Delta: System Research

System Research

Check back often to learn about research the Delta Project is conducting in these areas and others that may arise as the project progresses. 

GPU Computing

Delta continues the hard work of adapting and optimizing applications for GPU-based accelerated computing. Delta staff members will be surveying the research community for both existing and emerging research domains that could benefit from optimizations and/or application porting for GPU-accelerated computing.

Data: Moving Beyond POSIx

Strict adherence to POSIX semantics is challenging (and unnecessary for most applications) in parallel systems. Delta will be a pioneer in reducing the reliance on POSIX file systems to help improve system uptime and performance. We will work with our users and experts to further refine Delta’s non-POSIX file system that presents a POSIX-like interface in addition to a POSIX-compliant file system. Most applications will be able to take advantage of the new file system without modification.

Usability and Accessibility

Delta offers a rich variety of interfaces, from command-line to science gateways. To ensure a great user experience despite the varied system workload, we will develop leading practices for blending interactive and batch computing with visualization. We will further work with experts at the University of Illinois Urbana-Champaign’s School of Information Sciences and Disability Resources & Educational Services to advance our practices in providing accessible interfaces for advanced computing and data resources, both for Delta and the broader community.

The accessibility of advanced computing and data resources to individuals with visual or other impairments is an often overlooked aspect of system design. NCSA and Delta are partnering with researchers at the University of Illinois Urbana-Champaign to evaluate Delta’s interfaces and advise us on ways to both improve the overall accessibility of the resource and to share these advancements with the broader cyberinfrastructure community

System Operations Data

A great deal of information is being collected by the Delta team on the operations of the system. This data includes fault data, performance data, power data and much more. 

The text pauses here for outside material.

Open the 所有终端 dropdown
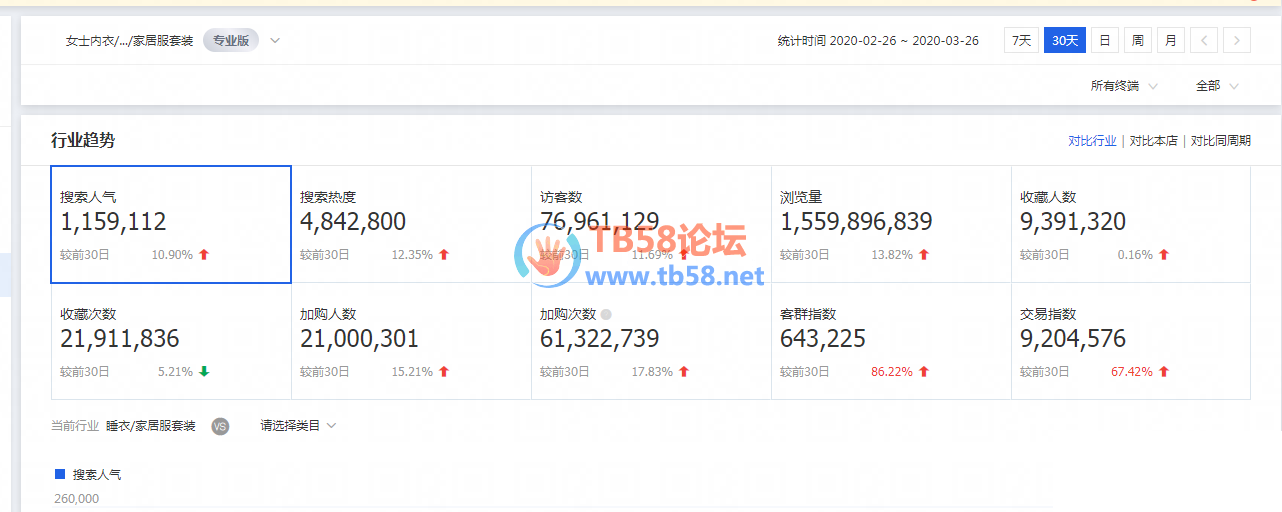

The Delta project is happy to make this data available to system researchers subject to some restrictions including:

  • Any resulting publication must include the Delta acknowledgement
  • No redistribution of the Delta data set.
  • The Delta project must be allowed to review publications prior to submission to ensure statements made about Delta and data provided by Delta are accurate.
  • Data including user identifiable items (including job data) will be subject to additional restrictions.

The Delta data set is currently available only by request. To request data send email to help@ncsa.illinois.edu with a subject of “Delta systems data access” and include in the email a description of the types of data you are interested in along with your planned usage of the data.

EXACOMM

ExaComm is a GPU-Aware communication library developed by NCSA and UIUC collaborators. It has a compositional API for separating the collective pattern design from the machine-specific optimizations. It offers hyper primitives to design complicated collective communication patterns. ExaComm then optimizes the primitive pattern for a specified machine, that is described by the user. The implementation is achieved by using the point-to-point functions of the native MPI or NCCL libraries.

  • ExaComm is available on Delta as a module. To learn how to add and enable ExaComm with your code use:
  • module show exacomm
  • Please see the ExaComm git repository for more information. 
  • A paper about the work is available at …
  • If you have questions about ExaComm please submit an issue to the ExaComm git repository. 

Large-scale applications often time suffer from communication bottleneck. Our research specializes in data movement across GPUs to make sure that Delta is performing well for large-scale scientific and AI applications. We work with Stanford researchers to generalize these techniques so that they work on other systems. The target network architecture comprises multiple levels of sub-networks, where the bandwidth varies across the levels, like Delta’s. Generalizing these optimizations is challenging—and we have the right people to overcome it—because the optimal data routing pattern can be drastically different depending on the specific hierarchical network topology. We develop portable software to generalize hierarchical communications for exascale systems so that the same optimized code will work on various vendors’ GPU system architectures and software.

We continually develop software for performance testing and verification, such as CommBench. CommBench is a micro-benchmarking software with a portable API for testing GPU communications. We use CommBench for stress-testing Delta and compare it with five other systems, including exascale ones, e.g., Frontier, Aurora, and the upcoming El-Capitan. We make sure Delta’s communication software stays sharp.